■ YOUR INSTRUCTIONS ■
Your reply should hold every entry below exactly as written and none of the pictures.

Pixel coordinate grounding data
=== Section Start ===
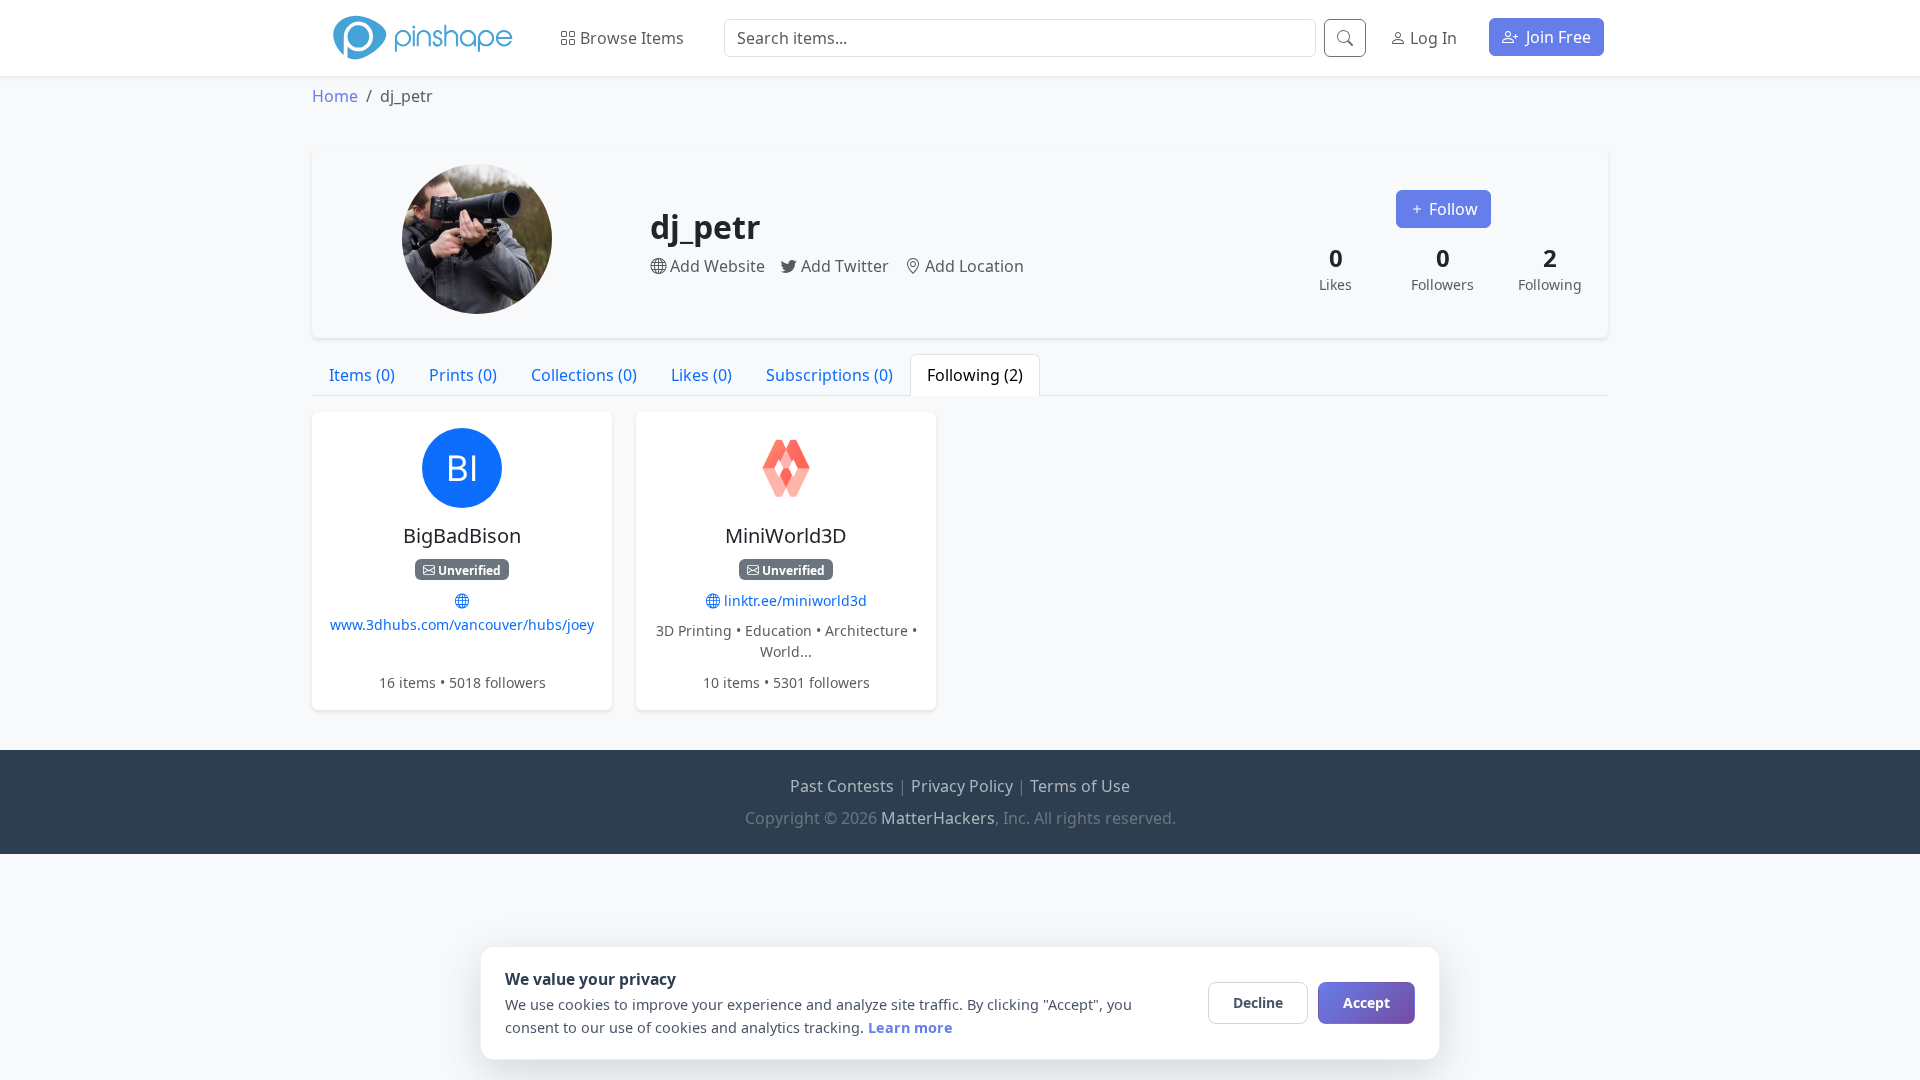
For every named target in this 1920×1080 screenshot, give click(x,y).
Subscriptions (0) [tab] (829, 375)
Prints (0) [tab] (463, 375)
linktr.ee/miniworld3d (793, 600)
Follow (1451, 209)
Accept (1366, 1002)
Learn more (910, 1027)
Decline (1258, 1002)
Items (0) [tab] (362, 375)
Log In (1431, 38)
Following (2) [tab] (975, 375)
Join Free (1556, 37)
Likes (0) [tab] (701, 375)
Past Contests (842, 786)
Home (335, 96)
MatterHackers (938, 818)
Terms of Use (1080, 786)
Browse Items (630, 38)
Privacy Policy (962, 786)
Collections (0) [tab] (584, 375)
=== Section End ===
■ REPLY TO THE EXERCISE ■
For every named target in this 1920×1080 screenshot, give click(x,y).
Subscriptions (0) [tab] (829, 375)
Prints (0) [tab] (463, 375)
linktr.ee/miniworld3d (793, 600)
Follow (1451, 209)
Accept (1366, 1002)
Learn more (910, 1027)
Decline (1258, 1002)
Items (0) [tab] (362, 375)
Log In (1431, 38)
Following (2) [tab] (975, 375)
Join Free (1556, 37)
Likes (0) [tab] (701, 375)
Past Contests (842, 786)
Home (335, 96)
MatterHackers (938, 818)
Terms of Use (1080, 786)
Browse Items (630, 38)
Privacy Policy (962, 786)
Collections (0) [tab] (584, 375)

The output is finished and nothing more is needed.